_EXERCISE INSTRUCTIONS_: Verbatim copy, pictures excluded: every line from the one with "Task: Open IMG_0027.jpg desktop thumbnail" through the final line of the data below, and no other line.

Stored data:
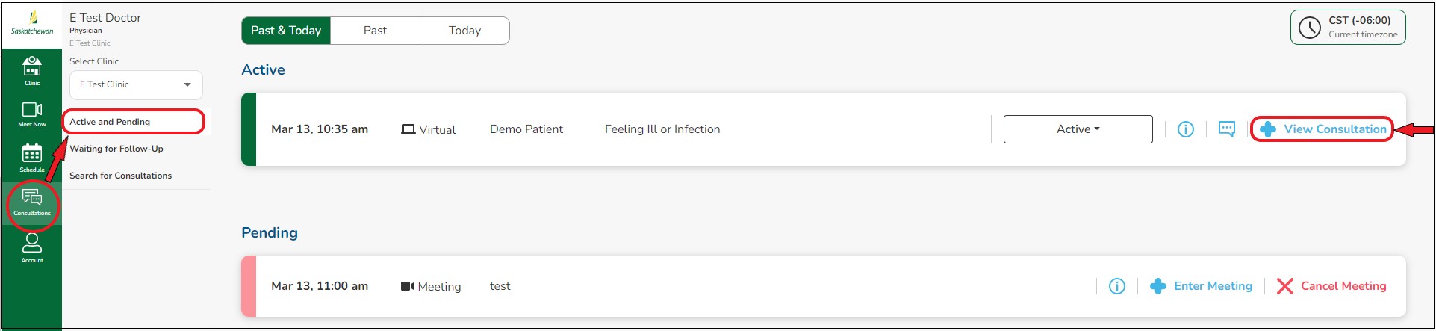Switch to the Today tab
This screenshot has height=331, width=1436.
[464, 31]
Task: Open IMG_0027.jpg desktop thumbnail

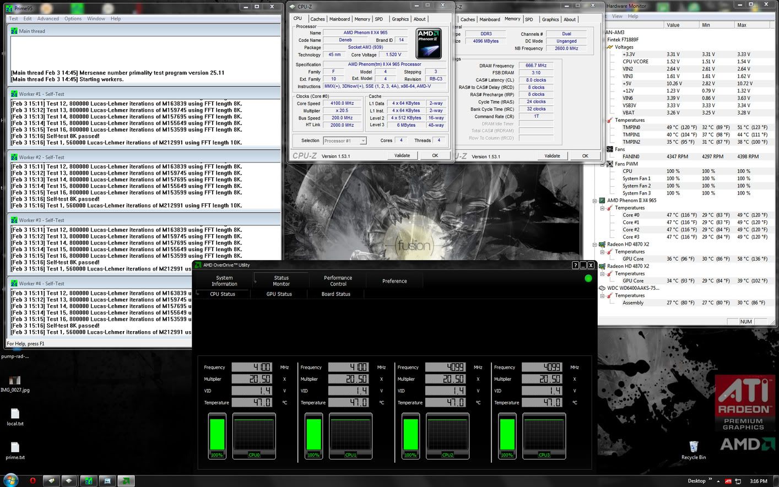Action: pos(15,381)

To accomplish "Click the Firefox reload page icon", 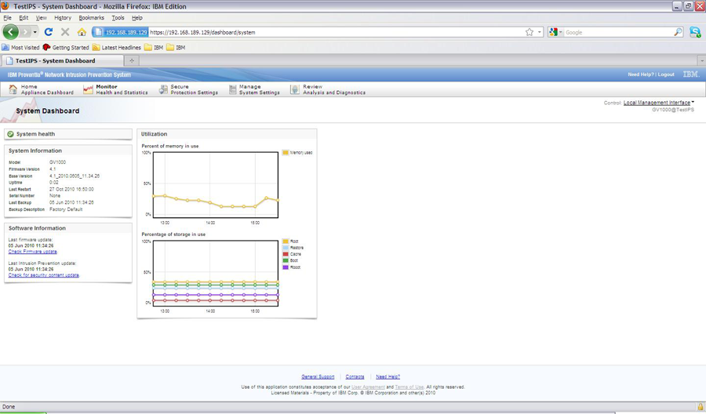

_EXERCISE RESPONSE_:
Task: Open IMG_0027.jpg desktop thumbnail

Action: pos(15,381)

To accomplish "Click the Firefox reload page icon", 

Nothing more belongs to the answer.